Objective
Rescale the listing from the line with "Open the Clip" up to and including the line with "pyautogui.click(x=617, y=298)". Reproduce those lines in full, multiply each answer coordinate by 1.2 and round it to a whole number with halves going up, and leave every other number unchanged.

Listing of where targets appear:
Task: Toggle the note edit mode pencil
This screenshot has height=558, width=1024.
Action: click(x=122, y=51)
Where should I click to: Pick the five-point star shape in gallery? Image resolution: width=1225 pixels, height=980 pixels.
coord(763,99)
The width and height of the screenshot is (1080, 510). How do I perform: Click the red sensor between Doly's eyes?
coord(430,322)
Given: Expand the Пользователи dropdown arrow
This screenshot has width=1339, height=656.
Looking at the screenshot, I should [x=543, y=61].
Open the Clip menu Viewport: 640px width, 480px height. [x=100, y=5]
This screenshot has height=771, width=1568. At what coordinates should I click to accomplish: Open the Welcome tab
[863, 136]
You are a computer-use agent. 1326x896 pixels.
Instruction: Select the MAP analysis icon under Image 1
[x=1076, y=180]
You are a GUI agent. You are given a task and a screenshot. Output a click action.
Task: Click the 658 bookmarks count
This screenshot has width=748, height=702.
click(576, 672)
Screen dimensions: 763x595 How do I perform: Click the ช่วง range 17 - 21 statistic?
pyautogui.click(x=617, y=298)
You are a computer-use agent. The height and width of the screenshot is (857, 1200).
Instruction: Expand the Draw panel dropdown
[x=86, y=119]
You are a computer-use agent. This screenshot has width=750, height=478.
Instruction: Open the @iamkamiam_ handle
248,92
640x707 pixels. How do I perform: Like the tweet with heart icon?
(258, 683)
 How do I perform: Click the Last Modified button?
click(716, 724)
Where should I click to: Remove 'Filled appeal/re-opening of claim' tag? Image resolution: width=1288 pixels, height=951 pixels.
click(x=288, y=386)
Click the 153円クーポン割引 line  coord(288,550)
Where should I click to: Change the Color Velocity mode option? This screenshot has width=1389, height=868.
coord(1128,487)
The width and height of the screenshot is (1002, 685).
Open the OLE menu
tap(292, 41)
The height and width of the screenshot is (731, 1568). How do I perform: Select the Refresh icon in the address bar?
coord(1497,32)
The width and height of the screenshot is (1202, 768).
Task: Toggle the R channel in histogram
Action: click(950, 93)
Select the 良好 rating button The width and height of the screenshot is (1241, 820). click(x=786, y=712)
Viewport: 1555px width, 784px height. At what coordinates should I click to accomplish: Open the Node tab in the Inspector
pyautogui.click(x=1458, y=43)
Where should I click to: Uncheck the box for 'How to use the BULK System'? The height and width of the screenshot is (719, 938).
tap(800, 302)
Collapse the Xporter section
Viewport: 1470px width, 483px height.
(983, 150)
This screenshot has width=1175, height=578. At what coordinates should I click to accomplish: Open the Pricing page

Correct answer
Open the Clip menu Viewport: 640px width, 480px height. [x=120, y=6]
This screenshot has height=771, width=1568. At what coordinates should I click to accomplish: Open the Welcome tab
[1036, 163]
You are a computer-use agent. 1326x896 pixels.
Instruction: Select the MAP analysis icon under Image 1
[x=1291, y=216]
You are a GUI agent. You are given a task and a screenshot. Output a click action.
Task: Click the 658 bookmarks count
This screenshot has width=748, height=702.
click(691, 806)
Screen dimensions: 763x595 How do I perform: Click the ช่วง range 17 - 21 statistic?
pyautogui.click(x=740, y=358)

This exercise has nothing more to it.